To use an array of strings as jQuery selectors I have found the need to append an empty string.
My bad example works because it coerces the ‘this’ object to a string.
Bad Example:
array = ["h1","p","div"];
$K(array).each(function() {
console.warn( $K(this+"").children() );
});
Much Better Example:
array = ["h1","p","div"];
$K(array).each(function(index, value) {
console.warn( $K(value).children() );
});
I had previously tried the following with out success
array = ["h1","p","div"];
$K(array).each(function() {
console.warn( $K(this).children() );
});
The problem of what I was originally trying was that each item in the array wasn’t being treated as a string, I think.The problem of what I was originally trying was that ‘this’ is an object and not a string like I need for the jQuery selector.
A big thanks goes out to my friends,Alex Olson & Sam Curren, for helping me understand my mistake while being tired.
If I didn’t need to do something different for each time through the loop I could do something like this stack overflow answer:
array = ["h1","p","div"];
console.warn( $K( array.join(", ") ).children() );
I prefer using arguments of the anonymous method for readability, like so:
array = [“h1″,”p”,”div”];
$K(array).each(function(index, value) {
console.warn( $K(value).children() );
});
@Sam,
Thanks!
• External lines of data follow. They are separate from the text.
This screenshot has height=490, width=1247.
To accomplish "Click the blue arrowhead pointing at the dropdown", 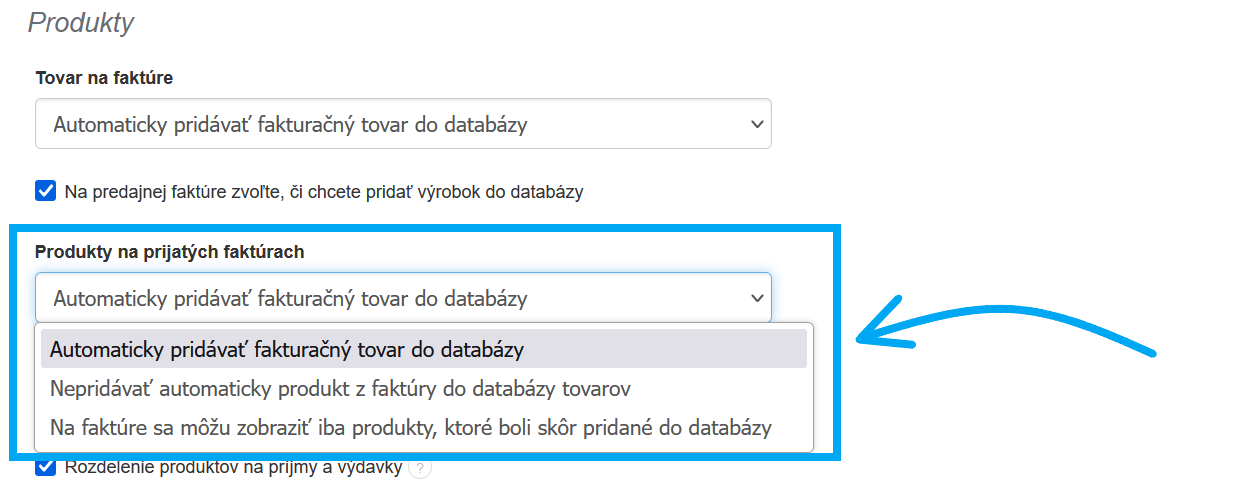I will click(868, 336).
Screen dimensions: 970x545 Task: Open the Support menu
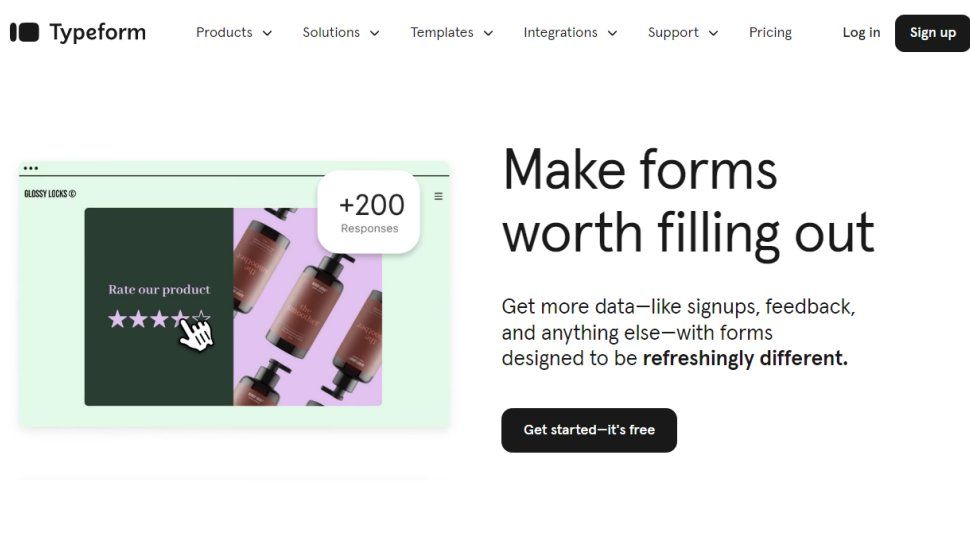pos(683,32)
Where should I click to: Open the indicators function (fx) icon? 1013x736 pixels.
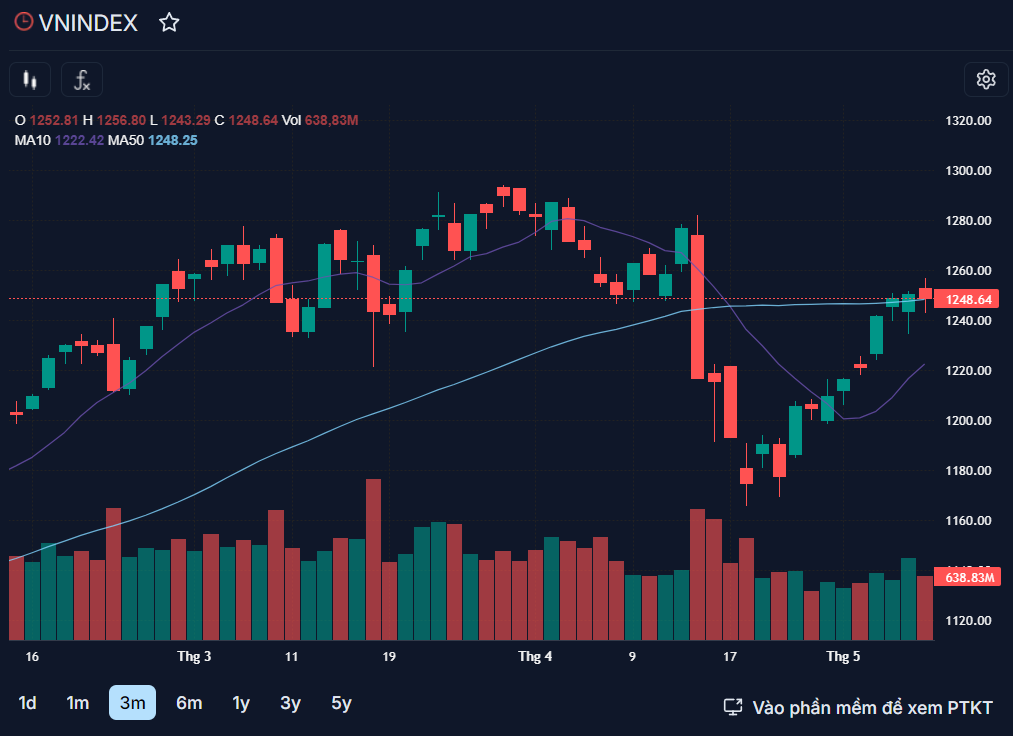82,80
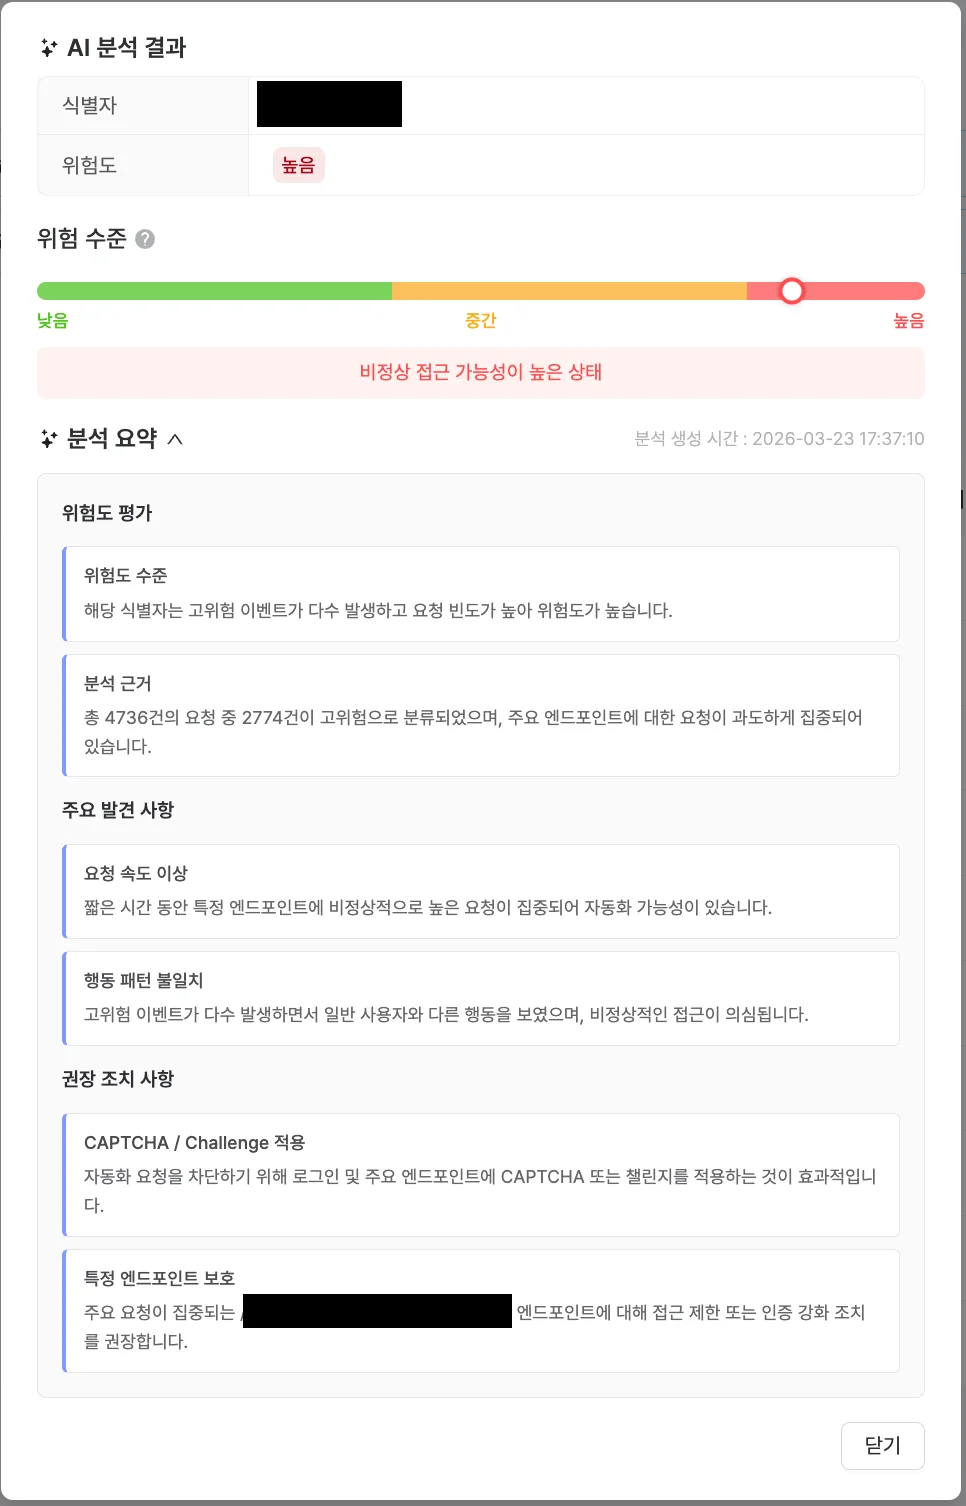Click the 분석 생성 시간 timestamp text
The height and width of the screenshot is (1506, 966).
(x=779, y=438)
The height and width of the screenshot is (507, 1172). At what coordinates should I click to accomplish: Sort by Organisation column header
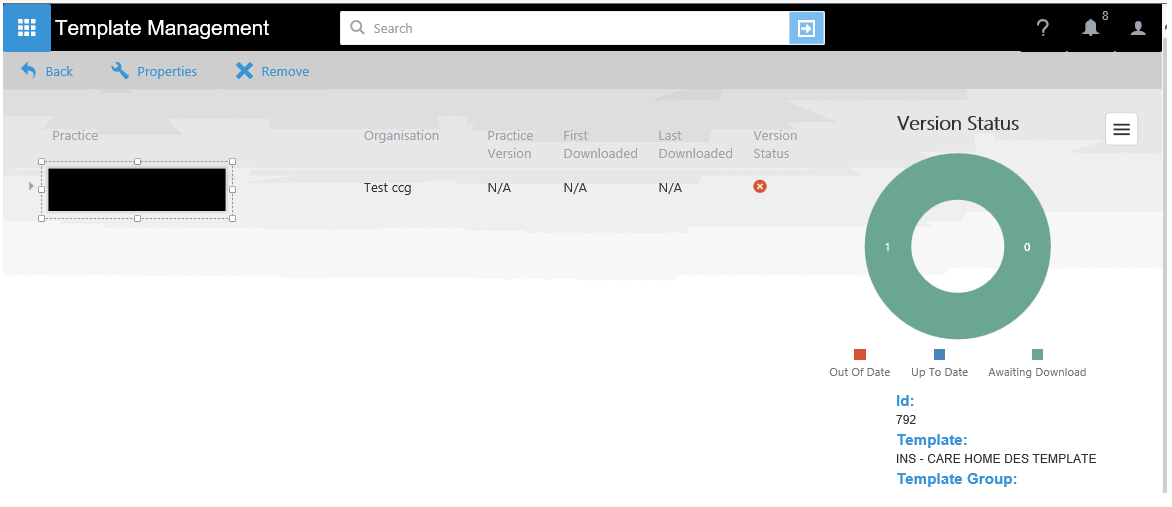[x=401, y=136]
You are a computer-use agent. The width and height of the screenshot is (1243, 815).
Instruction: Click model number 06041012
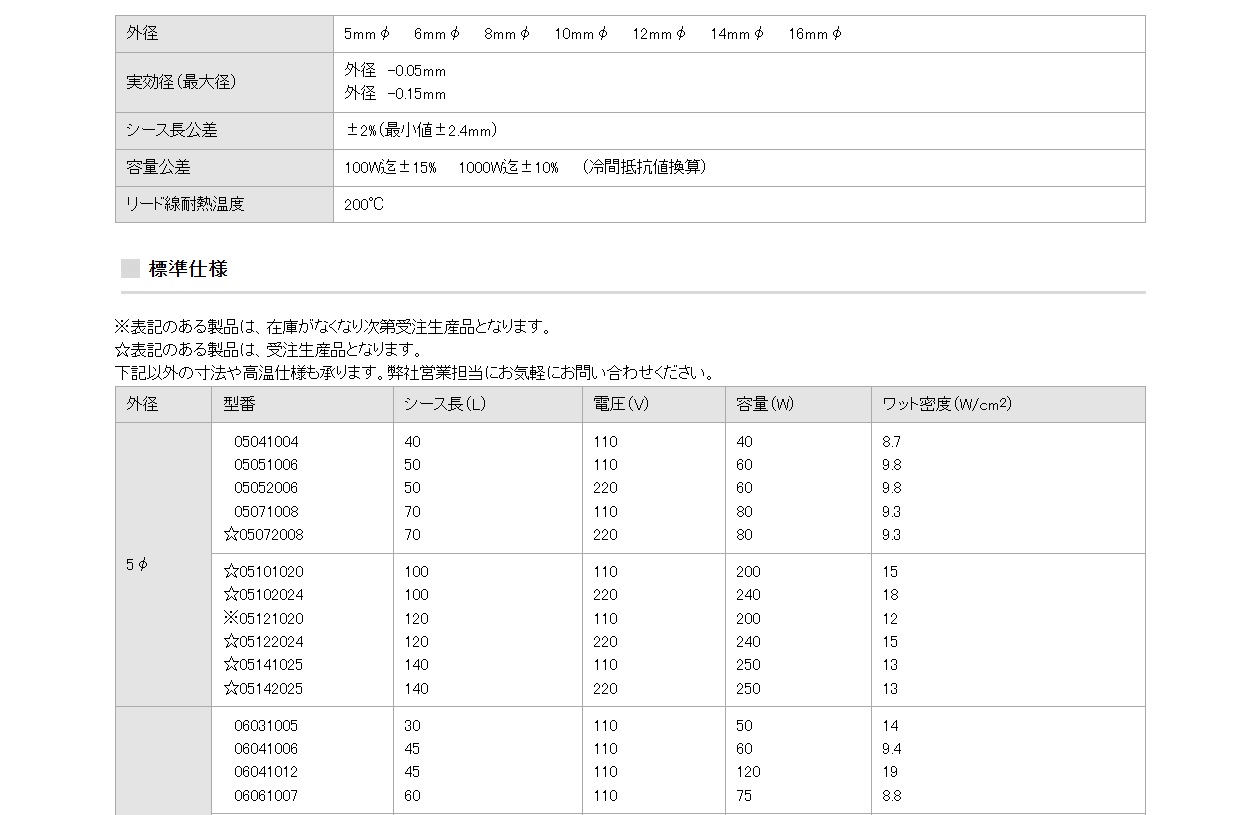click(x=266, y=771)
That does improve the readability. I’ll try to overcome my laziness and do that more often.
@Mike Your problem resides in the fact that “this” is always an object. Unlike an argument passed in directly. It’s a JS thing. I always do what @Sam said. It works when you concatenate an empty string to it, because it coerces “this” to a string, this the $() function recognizes it and selects off of it. In short, it’s always better to use the argument that jQuery passes in.